American actress and author (born 1972)

Rachel DeWoskin (born 1972, Kyoto, Japan) is an American actress and author who is a 2012 recipient of the Alex Awards. As of June 2022 she was an associate professor of creative writing at the University of Chicago.

==Early life and education==
DeWoskin was raised in Ann Arbor, Michigan, where she attended the alternative Community High School. The daughter of Kenneth DeWoskin, a Sinology professor at the University of Michigan and senior advisor to Deloitte, she majored in English and studied Chinese at Columbia University, graduating in 1994.

== Career ==

=== Acting ===
She went to Beijing in 1994 to work as a public-relations consultant and later starred in a Chinese nighttime soap opera, the hugely successful Foreign Babes in Beijing, which was watched by approximately 600 million viewers.
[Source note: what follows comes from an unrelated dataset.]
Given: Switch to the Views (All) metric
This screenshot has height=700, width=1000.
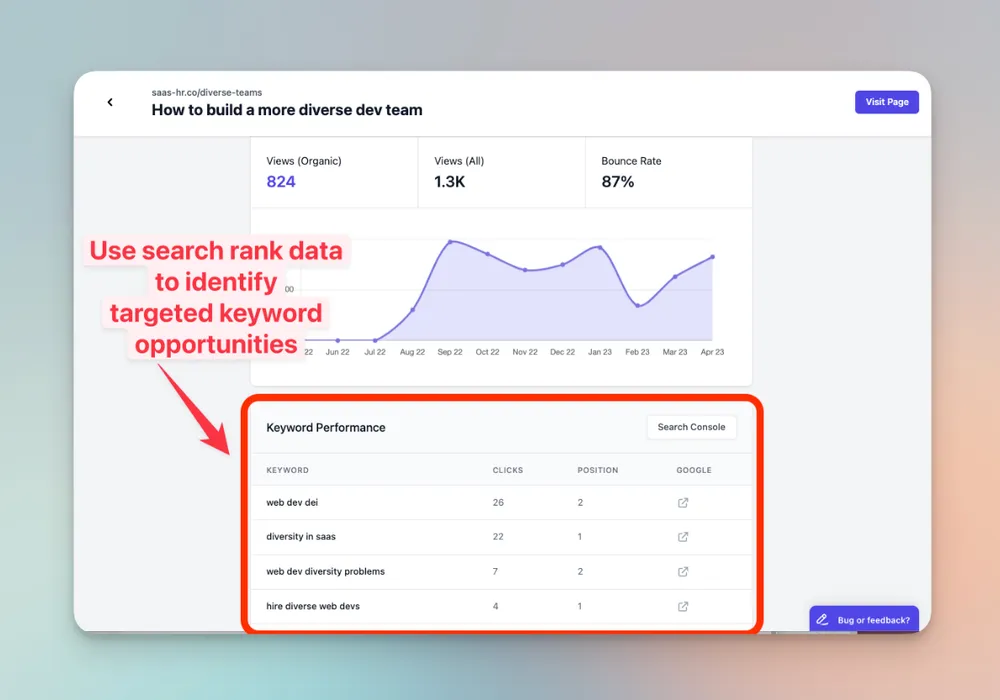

DeWoskin played the character of Jiexi. As Reuters noted, the show was a "sort of Chinese counterpart to Sex and the City revolving around Chinese-Western culture clashes." At the time, she was one of the few foreign actresses working in mainland China and was considered a sex symbol.

=== Writing ===
DeWoskin returned to the United States in 1999 and earned a master's degree in poetry from Boston University. In 2005, W. W. Norton published her memoir, Foreign Babes in Beijing: Behind the Scenes of a New China. The New Yorker commented that "DeWoskin's cleverly layered account thus charts parallel culture clashes, one that she experiences as a Western woman in modern China, and the other, a TV-ready version of the first, tailored to Chinese expectations." Paramount Pictures purchased the film rights, and the project remains in production. The director and screen adaptor attached to the film is Alice Wu.
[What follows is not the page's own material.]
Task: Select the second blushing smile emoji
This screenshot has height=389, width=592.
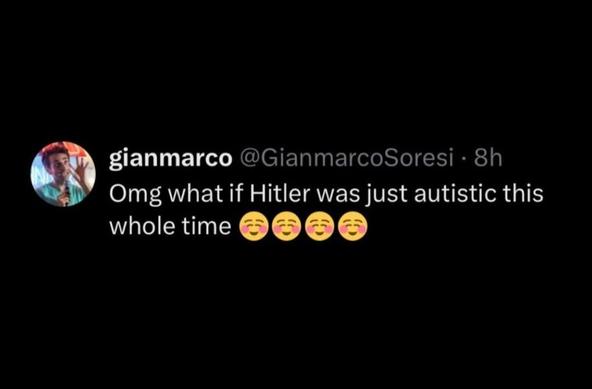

DeWoskin is also the author of five novels, Big Girl Small (Farrar, Straus and Giroux 2011), Repeat After Me (Overlook 2009), Blind (Penguin 2014), Some Day We Will Fly (Viking 2019) and Banshee (Dottir 2019).

==Personal life==

DeWoskin is married to playwright Zayd Dohrn, son of Bernardine Dohrn and William Ayers. They have two daughters.